4. The method according to claim 1 or 2, characterized in that, In response to the registration notification message, the method further includes: For each device in the second device list, the device corresponding to the device information is considered a Bluetooth-paired device; the second device list includes information on devices that do not require Bluetooth pairing.

5. The method according to claim 1, characterized in that, Sending the first request to the device cloud includes: The device management service in the first device receives a first notification message sent by the connection service in the first device; the first notification message indicates that the first device is in a not-ready state; In response to the first notification message, the device management service sends a first request to the device cloud.

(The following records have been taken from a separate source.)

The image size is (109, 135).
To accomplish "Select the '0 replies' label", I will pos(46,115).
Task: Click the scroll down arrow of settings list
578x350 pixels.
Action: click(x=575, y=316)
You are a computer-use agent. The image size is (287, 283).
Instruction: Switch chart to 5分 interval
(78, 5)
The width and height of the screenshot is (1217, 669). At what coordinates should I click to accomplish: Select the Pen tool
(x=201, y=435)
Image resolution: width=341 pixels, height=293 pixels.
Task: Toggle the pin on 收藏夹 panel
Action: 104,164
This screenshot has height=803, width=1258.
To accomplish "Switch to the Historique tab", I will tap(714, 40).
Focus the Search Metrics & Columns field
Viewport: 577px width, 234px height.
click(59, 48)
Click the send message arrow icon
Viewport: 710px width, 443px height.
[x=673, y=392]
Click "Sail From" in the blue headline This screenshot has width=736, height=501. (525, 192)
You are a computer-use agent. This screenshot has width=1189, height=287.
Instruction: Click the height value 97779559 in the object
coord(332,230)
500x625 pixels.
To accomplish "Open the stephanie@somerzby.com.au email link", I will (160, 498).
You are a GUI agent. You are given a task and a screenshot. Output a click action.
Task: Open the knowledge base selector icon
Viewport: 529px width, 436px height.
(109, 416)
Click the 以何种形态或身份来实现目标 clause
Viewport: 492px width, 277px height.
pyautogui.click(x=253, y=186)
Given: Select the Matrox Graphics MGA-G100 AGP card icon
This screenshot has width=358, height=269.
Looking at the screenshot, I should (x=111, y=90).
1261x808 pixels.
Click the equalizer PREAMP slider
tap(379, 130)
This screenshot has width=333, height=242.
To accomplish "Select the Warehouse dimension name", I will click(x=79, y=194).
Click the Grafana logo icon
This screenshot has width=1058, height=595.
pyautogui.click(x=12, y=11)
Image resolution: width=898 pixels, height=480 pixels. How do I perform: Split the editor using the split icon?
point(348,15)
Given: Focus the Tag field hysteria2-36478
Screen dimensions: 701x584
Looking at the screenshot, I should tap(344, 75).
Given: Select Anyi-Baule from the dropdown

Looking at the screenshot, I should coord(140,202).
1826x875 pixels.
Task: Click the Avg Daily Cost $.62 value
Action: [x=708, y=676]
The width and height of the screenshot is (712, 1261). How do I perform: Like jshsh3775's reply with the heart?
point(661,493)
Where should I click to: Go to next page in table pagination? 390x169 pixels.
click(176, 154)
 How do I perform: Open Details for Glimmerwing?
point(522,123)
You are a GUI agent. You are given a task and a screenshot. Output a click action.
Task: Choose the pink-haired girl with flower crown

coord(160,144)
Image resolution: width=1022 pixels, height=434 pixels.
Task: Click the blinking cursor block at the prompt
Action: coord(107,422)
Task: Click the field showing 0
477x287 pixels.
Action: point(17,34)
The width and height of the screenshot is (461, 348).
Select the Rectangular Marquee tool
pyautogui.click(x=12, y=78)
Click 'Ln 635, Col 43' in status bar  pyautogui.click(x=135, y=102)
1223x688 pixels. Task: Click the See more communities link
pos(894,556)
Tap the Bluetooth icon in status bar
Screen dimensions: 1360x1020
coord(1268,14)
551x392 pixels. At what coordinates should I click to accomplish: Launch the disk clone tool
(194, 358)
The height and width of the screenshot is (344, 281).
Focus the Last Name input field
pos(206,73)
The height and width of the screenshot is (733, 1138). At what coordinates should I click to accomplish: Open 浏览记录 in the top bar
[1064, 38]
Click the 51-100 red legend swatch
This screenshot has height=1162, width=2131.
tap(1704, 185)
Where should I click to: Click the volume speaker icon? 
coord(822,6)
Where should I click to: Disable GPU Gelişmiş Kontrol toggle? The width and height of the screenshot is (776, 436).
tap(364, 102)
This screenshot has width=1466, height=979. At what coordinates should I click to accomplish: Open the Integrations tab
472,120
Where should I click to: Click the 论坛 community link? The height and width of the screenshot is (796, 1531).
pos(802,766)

6. The method according to claim 1 or 2, characterized in that, When the first request is sent to the device cloud, the first device is in a weak network environment.

7. An electronic device, characterized in that, The electronic device includes a memory and one or more processors; the memory and the processors are coupled; the memory is used to store computer program code, the computer program code including computer instructions; when the processor executes the computer instructions, the electronic device performs the business data transmission method as described in any one of claims 1 to 6.

8. A computer-readable storage medium, characterized in that, It includes computer instructions that, when executed on an electronic device, cause the electronic device to perform the business data transmission method as described in any one of claims 1 to 6.

9. A computer program product, comprising a computer program, characterized in that, When the computer program is executed by the processor, it implements the business data transmission method as described in any one of claims 1 to 6.